*WORK INSTRUCTIONS*. The lines you return must be all those in the data that hold the string "Image".
----- SOURCE DATA
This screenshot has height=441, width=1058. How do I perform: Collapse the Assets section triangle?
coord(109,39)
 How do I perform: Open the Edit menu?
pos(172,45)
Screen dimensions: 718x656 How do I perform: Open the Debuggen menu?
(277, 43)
----------
----- SOURCE DATA
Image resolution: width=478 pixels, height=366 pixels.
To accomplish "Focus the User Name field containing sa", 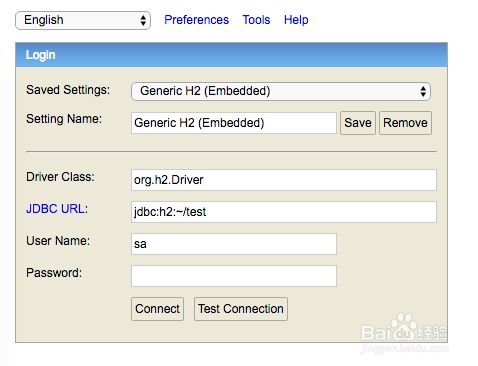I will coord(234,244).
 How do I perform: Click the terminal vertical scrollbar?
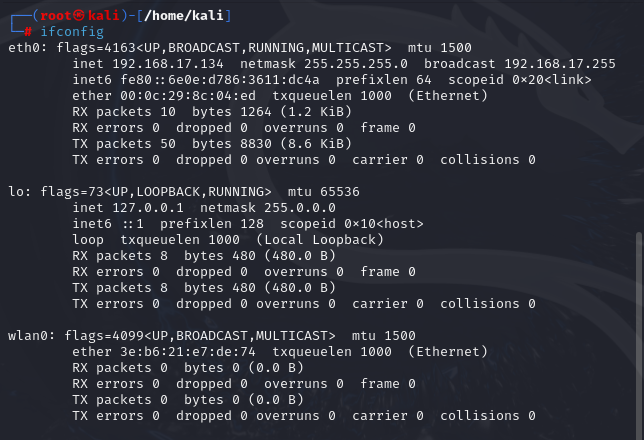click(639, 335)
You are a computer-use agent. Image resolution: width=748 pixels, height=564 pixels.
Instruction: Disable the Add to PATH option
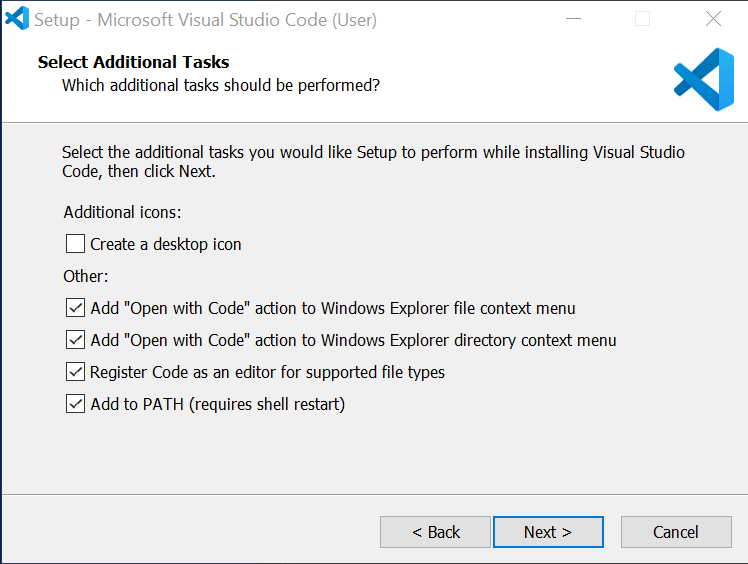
----------
*FINISHED EXERCISE*.
Image resolution: width=478 pixels, height=366 pixels.
You are a computer-use agent. Image resolution: width=748 pixels, height=564 pixels.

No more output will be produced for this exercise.